Shaken Tales & Stirred Words

Sangreman was built on stories, scars, and cocktails. These aren’t tools; they’re a bartender’s history cast in steel.

 

     Every bartender has an origin story. Some find it in Milan with a perfect Negroni. Others study under a master in Tokyo. Mine started at eighteen in Costa Nova, Portugal — staring at a sink filled with soggy lemons, used coffee grounds, and flat Coca-Cola. Most people would’ve gagged. I leaned in. That bizarre smell sparked something in me: if a sink full of leftovers could smell that good, what could happen if I actually tried?

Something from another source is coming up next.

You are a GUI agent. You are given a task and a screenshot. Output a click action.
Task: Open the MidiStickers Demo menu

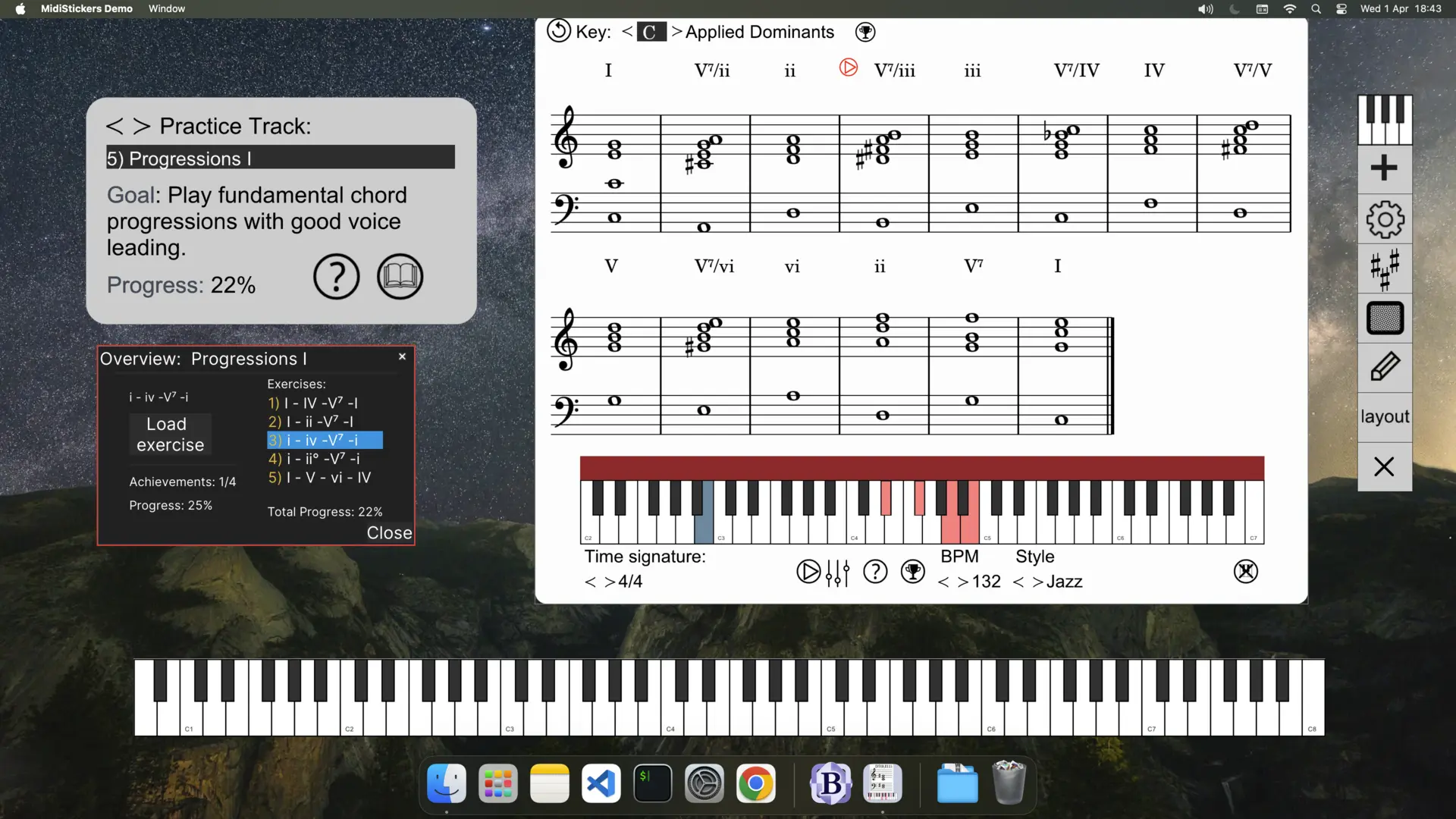(x=86, y=8)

From that messy café I made my way to London, where I discovered bartending wasn’t just about mixing drinks — it was theatre. Guests ordered champagne like it was tap water, and every shake, stir, and pour became part of the show. Later, Copenhagen became home. Nearly a decade at the Library Bar taught me the hardest truth of hospitality: the menu isn’t about you, it’s about the guest. Sometimes you shelve your ego and just make the drink people love — and that’s when the magic happens.

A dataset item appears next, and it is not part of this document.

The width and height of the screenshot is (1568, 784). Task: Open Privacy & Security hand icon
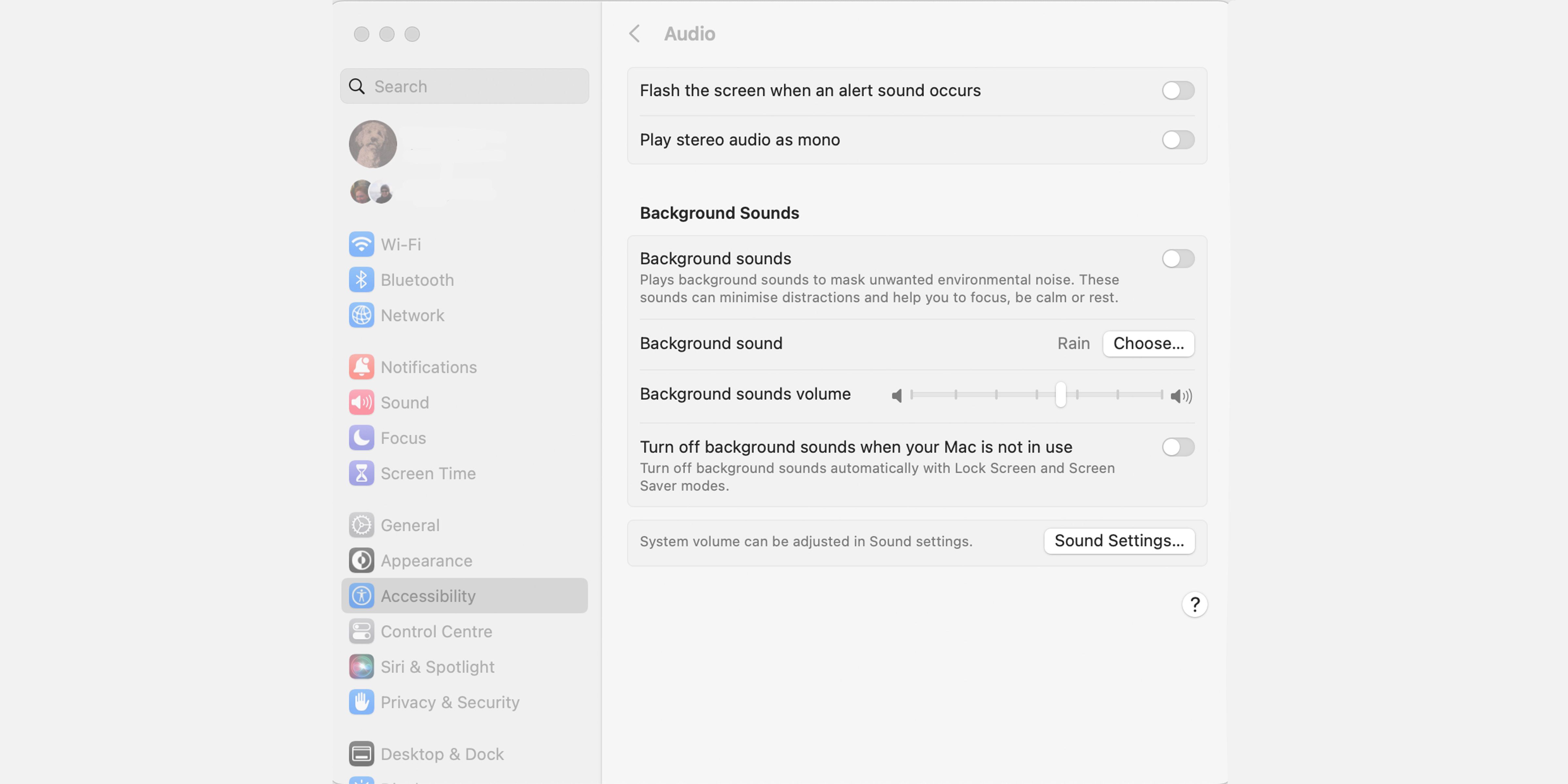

Over the years I’ve created menus, mentored bartenders, invented cocktails (and forgotten just as many), and collected the kind of stories only bars can write: exploding daiquiris, surprise hits I could never recreate, and the eternal mystery of why someone once asked me for a “gin fish.”

Sangreman was born out of those nights — the chaos, the laughter, the humility, and the obsession with getting it right. These tools aren’t cheap gadgets you hide in cupboards. They’re forged from stainless steel, built to outlast your worst hangovers, and designed with enough style to belong on display.

Because bartending isn’t just about drinks. It’s about moments, mistakes, and memories shaken together until they become something greater. Sometimes it’s sink lemons. Sometimes it’s silver shakers. Either way, it’s always a story worth telling.